This is only one of several very specific examples we can provide, drawing on the detailed breakdowns of funding needs and gaps, geographically and by activities and expenditures on staff, made publicly available through the programme budget web portal.

Ladies and gentlemen,

Early in my administration I promised to exercise budgetary discipline. I have done so.

Expenditure on staff, which is the largest item in the budget, has been reduced by about 10% over the last six years. Corporate-wide finance, human resources, and information technology services were outsourced to Malaysia and Hungary, at lower staff costs than in Geneva.

Travel ceilings were established across all offices to cap travel costs and to encourage more use of teleconferences and online consultations.

Better procurement planning has allowed us to use economies of scale to get the costs down.

Nonetheless, we continue to face a long-standing problem of budgetary imbalance.

Assessed contributions are the lifeblood of several core programme areas and a catalyst in others.
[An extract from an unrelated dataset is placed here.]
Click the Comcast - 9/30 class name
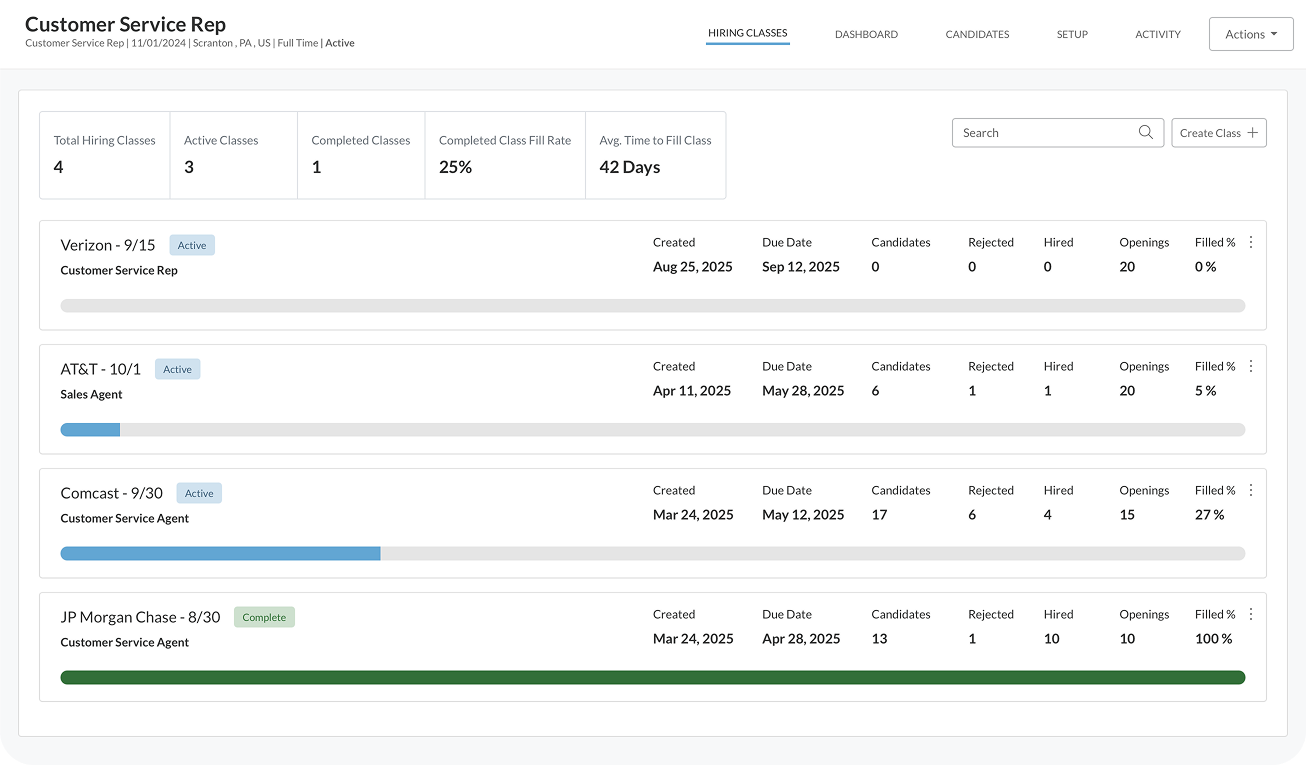1306x765 pixels. coord(111,493)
But assessed contributions currently finance only 20% of the budget.

Income from assessed contributions is predictable and stable, but stagnant at a time when health challenges are increasingly complex and more is being expected from WHO.

The stagnant level of assessed contributions and the decline in the portion of the budget they finance put into question the sustainability of WHO’s work, now and into the future.
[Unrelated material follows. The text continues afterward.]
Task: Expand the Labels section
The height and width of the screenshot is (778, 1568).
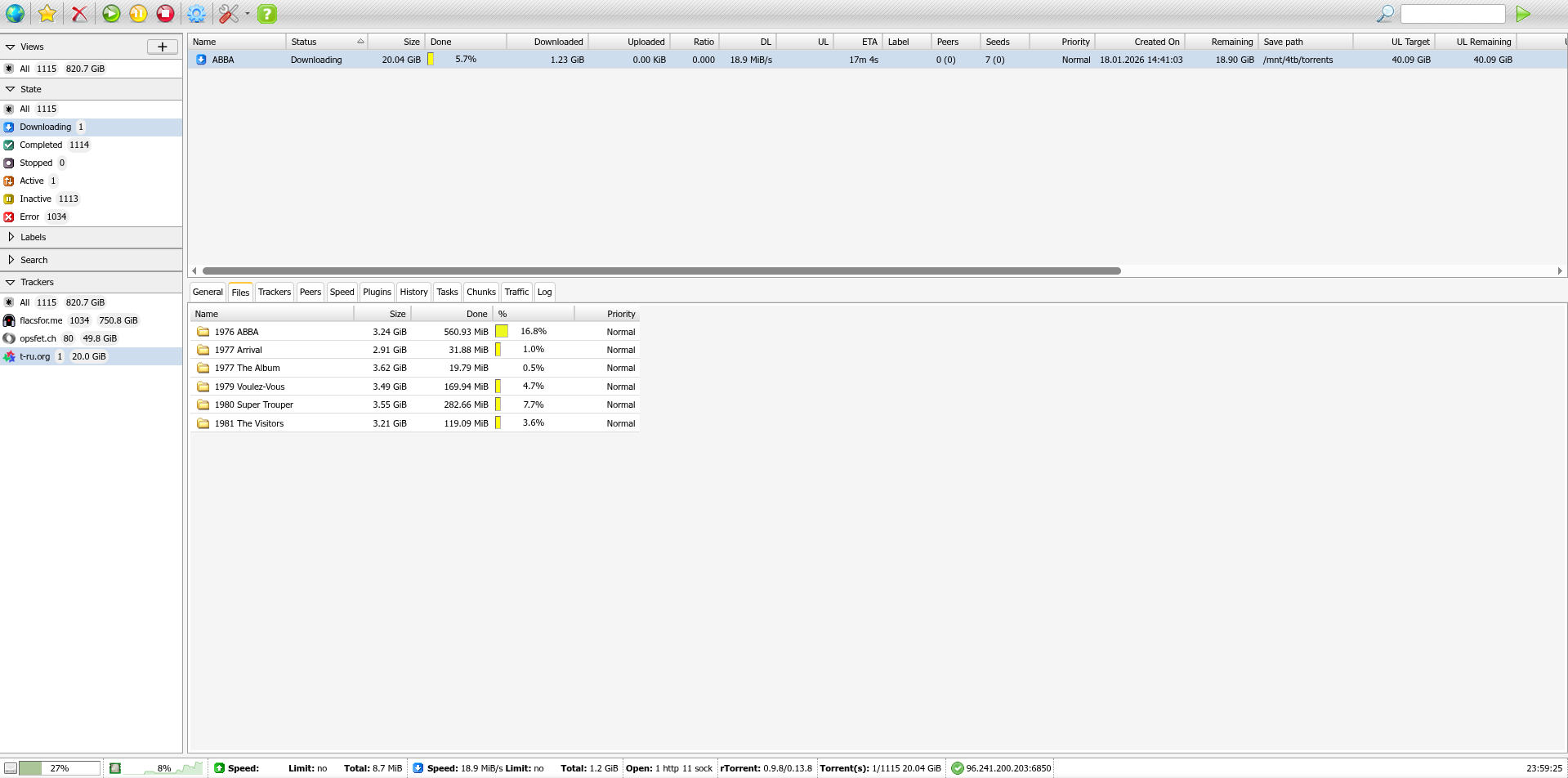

For these reasons, I will ask the next World Health Assembly to consider an increase in assessed contributions in order to assure a sustainable funding situation when I hand the Organization over to my successor.

I know that you expect the Secretariat to take steps allowing you to support this increase.

In order to further improve transparency and accountability, I am pleased to announce that WHO will be a member of the International Aid Transparency Initiative, or IATI, as of tomorrow, 1 November.

Countries and their partners, and parliamentarians and their taxpayers need accurate information about aid flows in order to manage resources and hold governments accountable.

IATI makes this information publicly available in a standard electronic format that improves transparency.

Joining the initiative aligns very well with our efforts to let our member states and partners and contributors see how their money is being spent, in great detail.

Thank you all for joining us in this financing dialogue.